Based on a related question, where Eat Sin was quoted, I noticed something rather... strange.

Eat Sin (Sp)

At 1st level, as a free action, when the sin eater inquisitor kills an enemy, she may eat the sins of that enemy by spending 1 minute adjacent to its corpse. This provokes attacks of opportunity. The inquisitor can rush this ritual, performing it as a full-round action that provokes attacks of opportunity, but she only gains half the normal benefit (see below).

Eating the enemy’s sins heals the inquisitor of a number of hit points of damage equal to 1d8 + her inquisitor level (maximum +5). The enemy must have been killed by the sin eater within the last hour, and it must have had at least as many Hit Dice as half the inquisitor’s level. The inquisitor can use this ability once for each enemy she kills. This ability has no effect on mindless creatures or those with Intelligence 2 or less.

At 5th level, the healing increases to 2d8 plus her inquisitor level (maximum +10); it increases to 3d8 + her inquisitor level (maximum +15) at 9th level and to 4d8 + her inquisitor level (maximum +20) at 13th level.

In some faiths, this “eating” is a purely symbolic act, while in others, the inquisitor must eat a small amount of food and water as part of the ritual. A few extreme faiths actually require the inquisitor to eat some of the body of the slain enemy.

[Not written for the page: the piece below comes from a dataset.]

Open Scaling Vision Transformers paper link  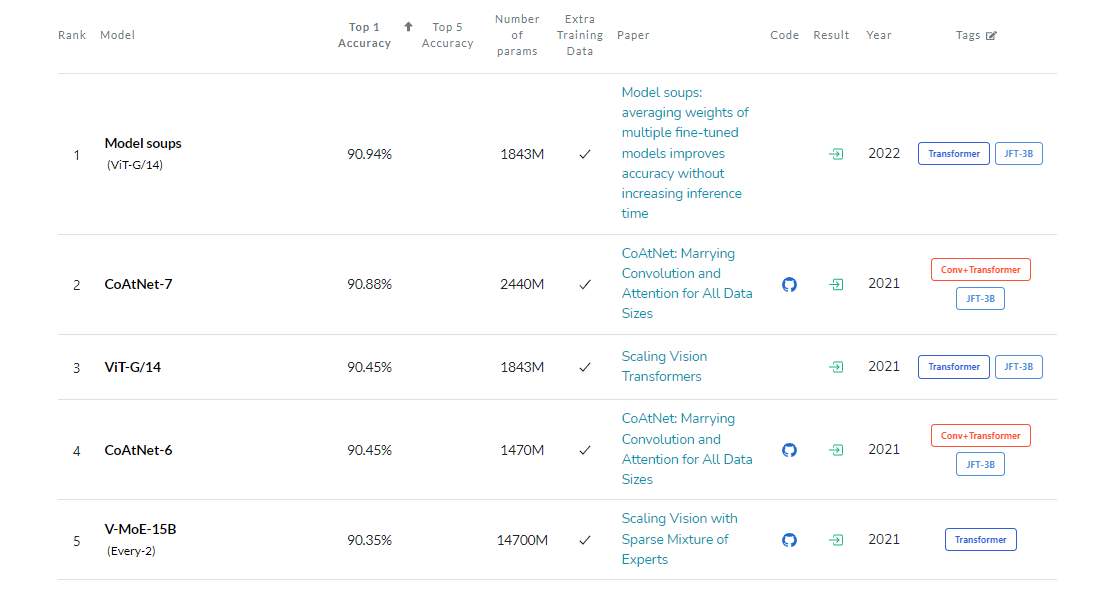(x=664, y=366)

At 8th level, when a sin eater eats the sins of a creature that would rise as an undead (such as someone slain by a shadow, spectre, or vampire), the sin eater may choose to accept 1 temporary negative level to absorb the taint in the corpse, preventing it from rising as an undead. This negative level can be removed with the appropriate magic, though it automatically expires after 24 hours, and never becomes a permanent negative level. At the GM’s discretion, this ability may prevent a ghost from using its rejuvenation ability.

The first two bolded parts pretty much insist that you as the inquisitor must have killed the creature and sound pretty good per flavour, you kill them and then absolve them of their sins. However, that would make the 8th level upgrade to Eat Sin almost completely moot; you can't eat the sins of somebody killed by a shadow, spectre or vampire, unless -you- happen to be the shadow/spectre/vampire that killed the corpse.

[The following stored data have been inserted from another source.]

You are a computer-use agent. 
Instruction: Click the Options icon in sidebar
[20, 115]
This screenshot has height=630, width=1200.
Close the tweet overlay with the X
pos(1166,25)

Is this how the feat was intended? Can you only eat the sins of a creature you yourself have killed?

  • 1
    \$\begingroup\$ Not worth an answer 'cause I can't back it up, but it does seem that starting at 8th level he can also eat sins from that specific category of dead creatures. \$\endgroup\$
    – Ciacciu
    Jun 9, 2015 at 15:47

2 Answers 2


So Sayeth Sean K. Reynolds:

The base ability only works on enemies the sin eater has killed.

The 8th-level ability works on any creature, not just enemies and not just ones that the sin-eater killed.

Unfortunately, this won't allow you to go nuts, and eat the sins of anyone that dies around you to gain tons of healing. Fortunately, it also means you can use the 8th level ability without being a wight/shadow/vampire Inquisitor.

  • \$\begingroup\$ I'm going to mark this one as the right answer, as a developer's feedback is more useful than speculation. \$\endgroup\$
    – Theik
    Jun 10, 2015 at 16:58

Based on the rules as written, I would have to say yes. It doesn't seem to me like the ability is all that bad. If you killed an enemy you absolve them of their sins and receive a moderate amount of out-of-combat healing.

If you're an Inqusitor and you're fulfilling the role of BDF in a group you'll be doing a fair amount of damage to the things you fight from arcane and divine caster buffs, which will allow you to recover any damage you've taken after the fight in the form of sins eaten after combat ends based on the number of enemies you've killed.

Keep in mind also that an enemy isn't dead until it reaches its negative hit points relative to its constitution score, so if enemies are dying after the fight, you can finish them off and still receive the benefit of Eat Sin as well.

The part about negative levels does seem a bit unclear though, I'll give you that.

Since you have to be energy drained by a creature that bestows negative levels to even have the ability to rise from the dead as a creature of that type, it means that you probably weren't the one who killed them. The only thing that I can think of when looking at that last paragraph in the description is that the Sin eater can also eat the sins of someone killed by a shadow to prevent it from rising as undead, otherwise the ability to eat their sins would be impossible. It seems like that would be something that you'd clear with your GM first to insure that the way the ability works is agreed upon, though I'd say it should function completely separately from the Eat Sin ability.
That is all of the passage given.